4.2 Papua background information

  • Papua fact sheets. Basic information and documentation about Papua concerning areas such as geography, economics, demography, history, health, subsistence and commercial agriculture, natural resource management, linguistics and ethnography. This information will include publications from the government statistical office (BPS).

  • Government documents. This section will include a range of important Indonesian Government documents relevant to Papua including the Indonesian Constitution, the new Special Autonomy Bill and other related documents. It will also include information about the various international (governmental) agreements to which Papua, as a province of Indonesia, is bound. These webpages will provide easy access to a range of documents which are crucial to the responsibilities and functions of government and judicial systems in Papua, but are often difficult and time-consuming for researchers to obtain.

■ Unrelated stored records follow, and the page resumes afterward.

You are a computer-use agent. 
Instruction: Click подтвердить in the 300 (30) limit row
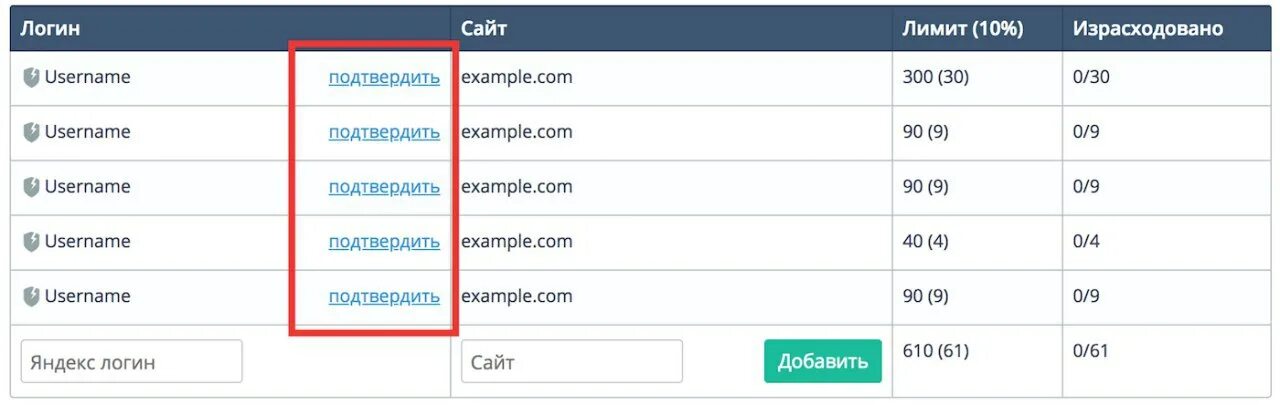[384, 78]
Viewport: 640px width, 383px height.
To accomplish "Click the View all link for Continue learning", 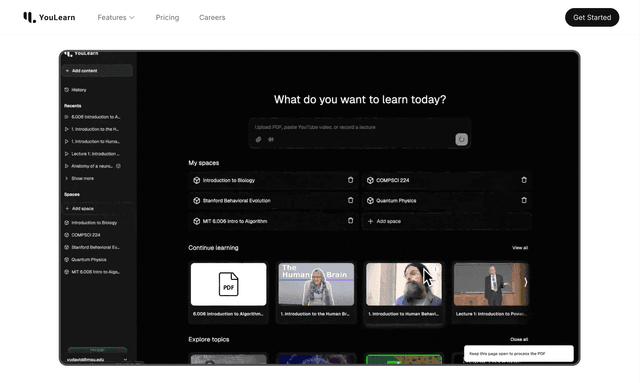I will [520, 248].
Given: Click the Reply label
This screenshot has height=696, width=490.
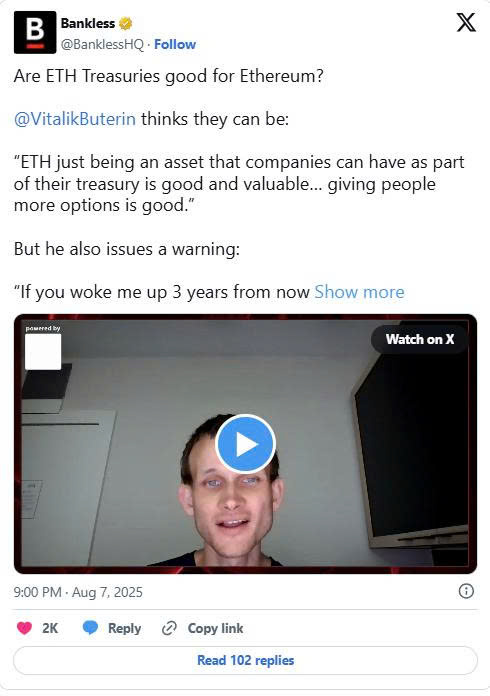Looking at the screenshot, I should (x=124, y=628).
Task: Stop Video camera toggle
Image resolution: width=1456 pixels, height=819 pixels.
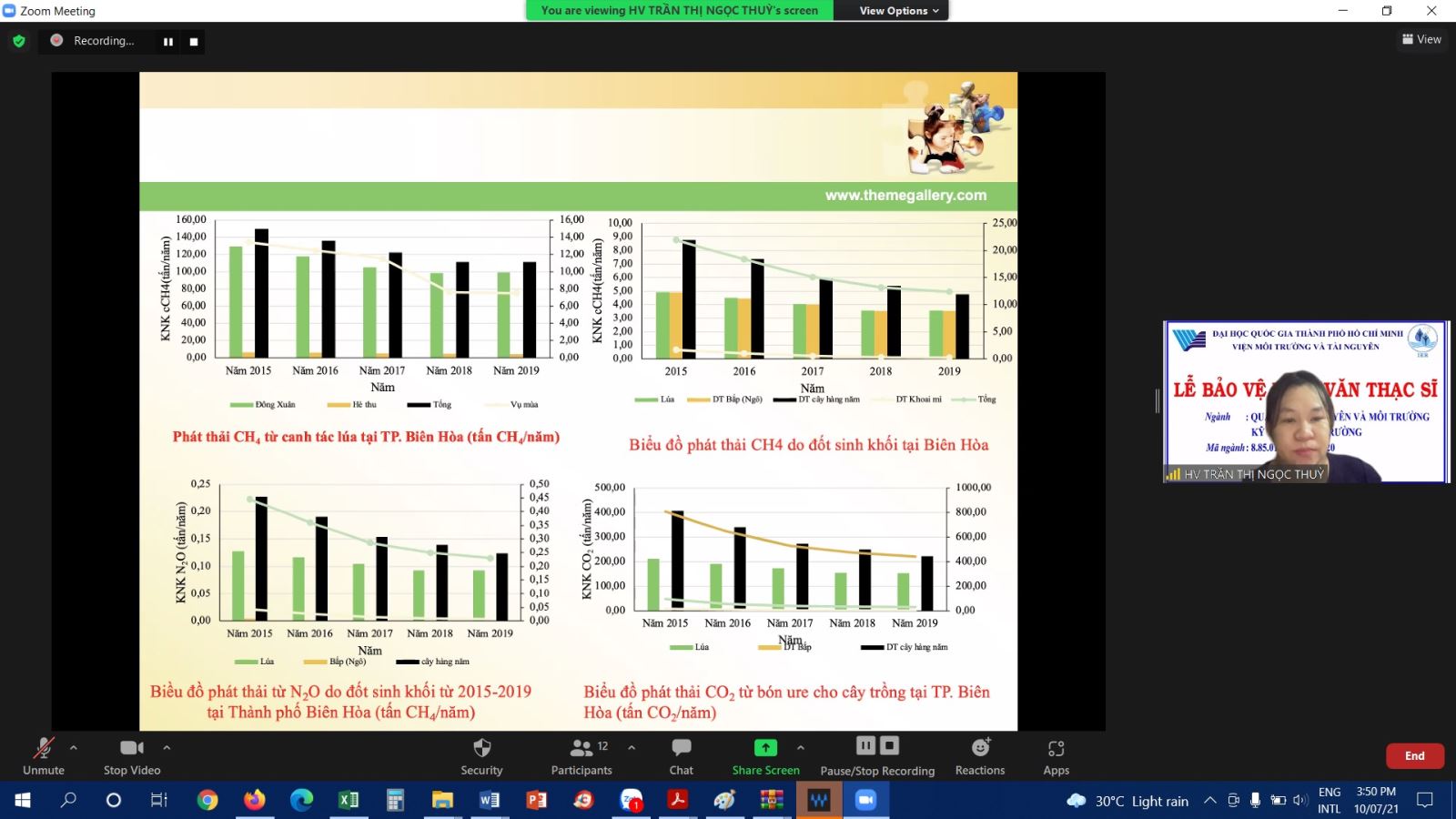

Where necessary, this section will provide analysis and annotations to these documents.

  • Provincial Government Directory. These pages will detail the activities and structure of bureaucratic and security institutions operating at the provincial (propinsi), district (kabupaten) and sub-district (kecamatan) levels of government in Papua. The pages will also include lists of senior bureaucrats and military officials. This information helps explain the complex networks and inter-relationships between these varied government agencies and their changing roles under the 2002 Special Autonomy legislation.

  • Chronology. A detailed chronology of events in Papua will be offered on the website. This will be compiled from a range of notes and chronological sources contained in various dissertations about Papua. While this will initially be offered as a comprehensive chronology of all events in Papua, it will eventually be possible for researchers to use specific keywords (such as government policy, refugees, etc) to extract thematic timelines of their choice from the Papuaweb chronological database.

  • Who's Who. A feature of the Papuaweb site will be regular additions to a list of people and institutions of contemporary or historical importance in Papua. This "who's who" will take a similar format to the popular people profiles carried in the Papuan weekly newspaper TIFA and may even draw on archival material from TIFA subject to a formal agreement with the newspaper.

  • Civil society. Papuaweb will provide a list of known non-government organisations (NGOs) including a brief description of their work and contact details. This resource will be of great value to NGOs in Papua seeking to strengthen their relationships with domestic and foreign donor agencies, and will also provide important links for donor agencies seeking NGO partners for work in Papua.

  • Religious organisations. Churches and missions play a crucial role in urban and rural regions of Papua, yet there is little contemporary material available about the diverse range of Christian church and missionary organisations in the province. There is even less material documenting other religious practices in Papua, including Islamic institutions or the current state of traditional spiritual belief systems in the region. These web pages will help redress this lack of knowledge by providing some basic information about religious groups and sub-groups in Papua.

  • Business directory. For people wanting to visit Papua, it is extremely difficult to get information about businesses working within the province. Business plays an important role in contemporary development in Papua and businesses provide the majority of goods and services necessary for people living in urban areas of the province. For this reason, this page will provide basic contact details for businesses working in the province, including hotels, travel agents, computer and office suppliers, transportation services, etc.

4.3 Research networks

  • Conferences, seminars and workshops. These pages will provide details of recent and forthcoming conferences, seminars and workshops about any research relevant to Papua. Where possible, the pages will include any follow-up documentation, proceedings and reports resulting for such research activities. This component of the Papuaweb project will also be available to coordinate the organisation and dissemination of information about Papua-related conferences and workshops.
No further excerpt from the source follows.